### To do
Could you reproduce the listing below with "tweet" changed to "post" and everything else left as it is, omitting the pictures?

--- start of Extracted records ---

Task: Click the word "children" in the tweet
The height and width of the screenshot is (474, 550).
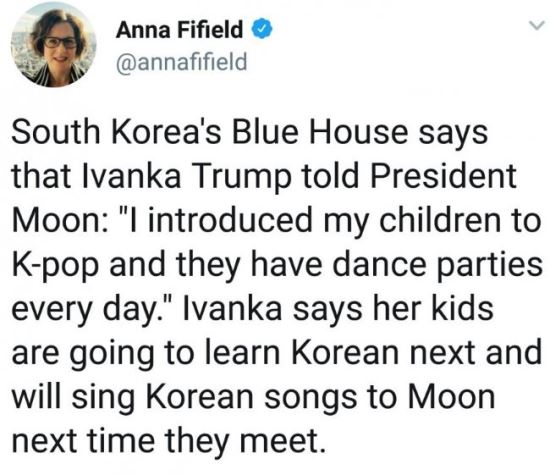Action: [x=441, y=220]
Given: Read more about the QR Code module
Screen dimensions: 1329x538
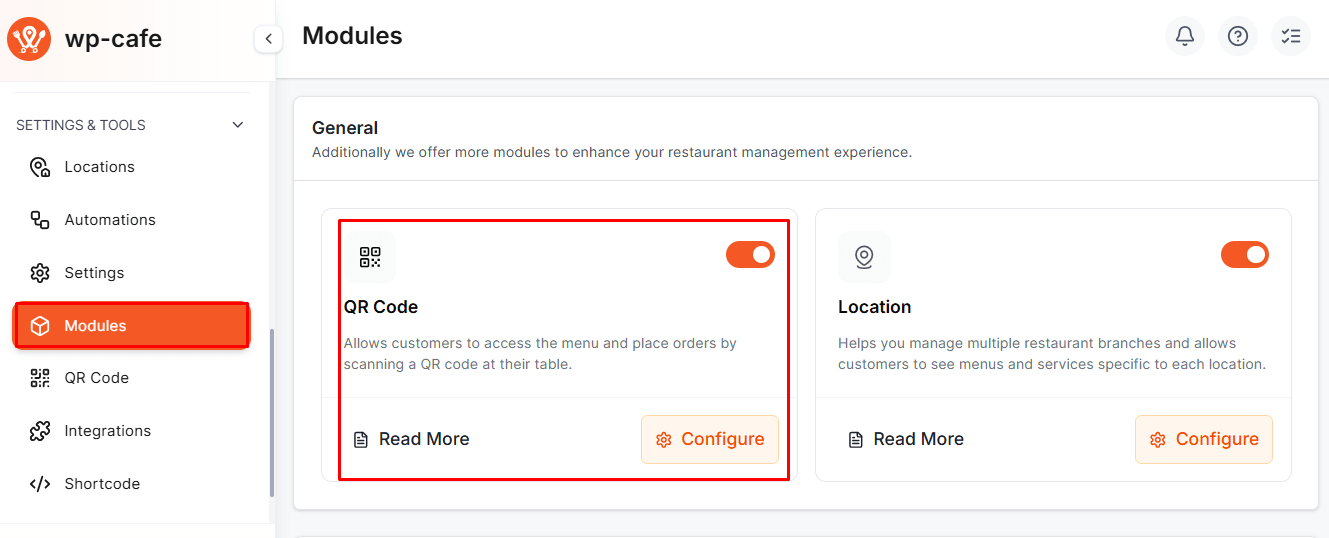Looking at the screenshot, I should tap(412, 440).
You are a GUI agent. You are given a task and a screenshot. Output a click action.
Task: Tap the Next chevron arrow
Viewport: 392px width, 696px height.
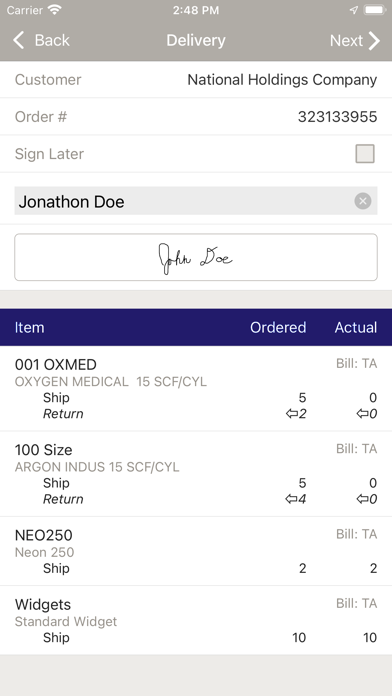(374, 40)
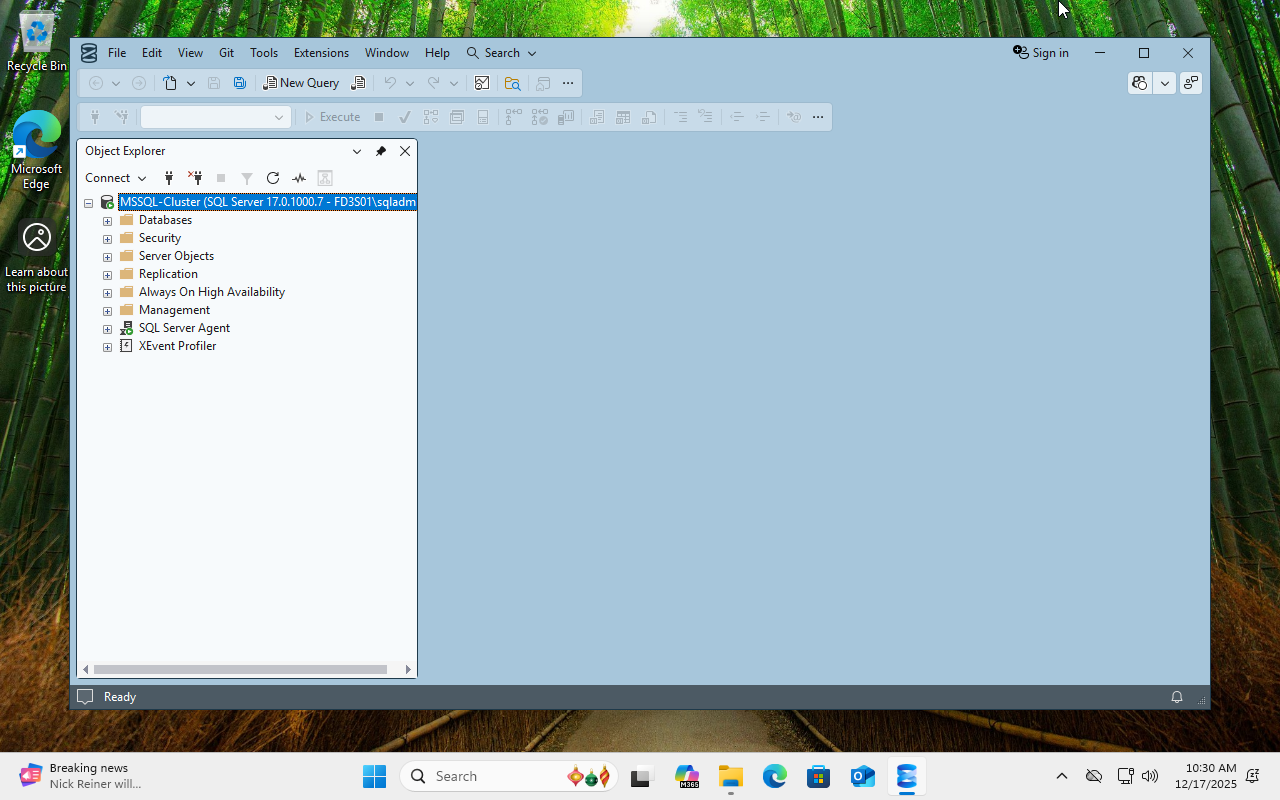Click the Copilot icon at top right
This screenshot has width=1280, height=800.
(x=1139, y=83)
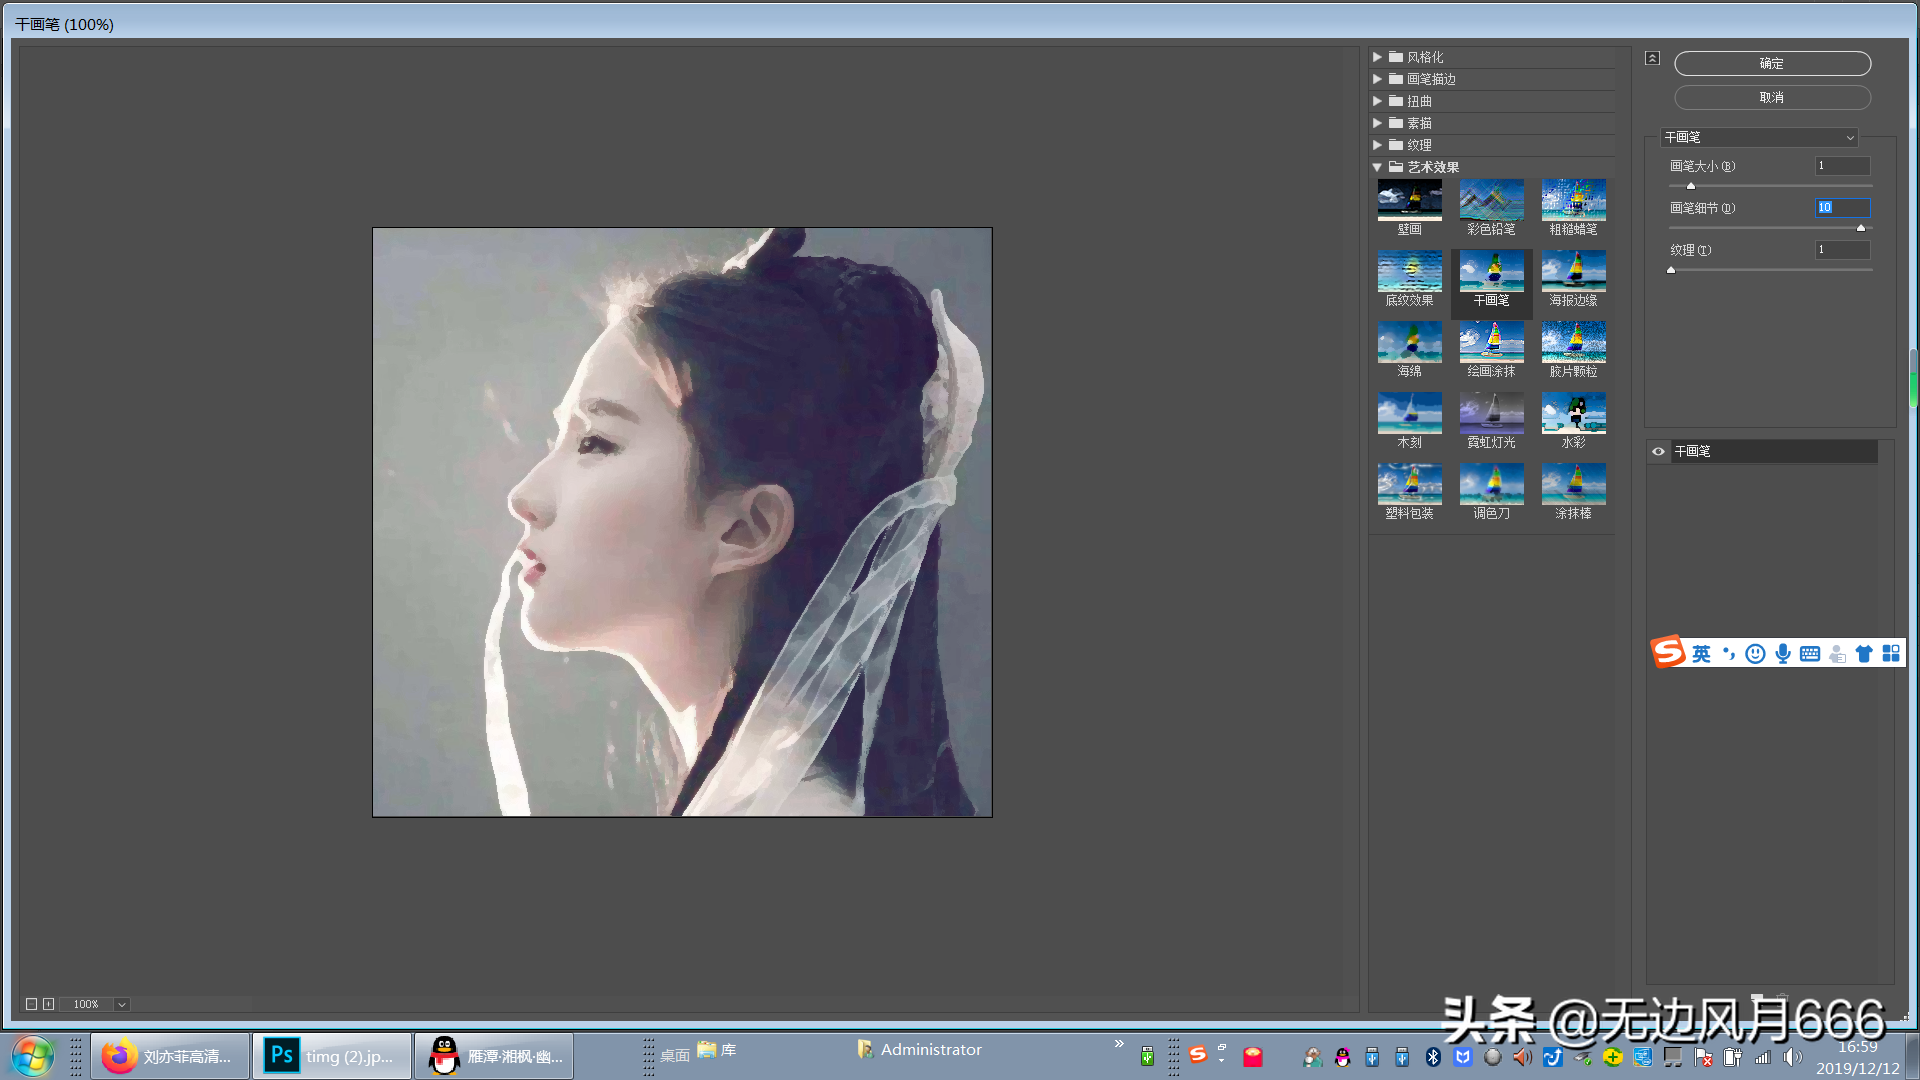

--- end of Extracted records ---

### Output below
Task: Click the word "children" in the post
The height and width of the screenshot is (474, 550).
Action: [x=441, y=220]
Given: Read more about the QR Code module
Screen dimensions: 1329x538
Looking at the screenshot, I should tap(412, 440).
You are a GUI agent. You are given a task and a screenshot. Output a click action.
Task: Tap the Next chevron arrow
Viewport: 392px width, 696px height.
(374, 40)
Click the Copilot icon at top right
This screenshot has width=1280, height=800.
(x=1139, y=83)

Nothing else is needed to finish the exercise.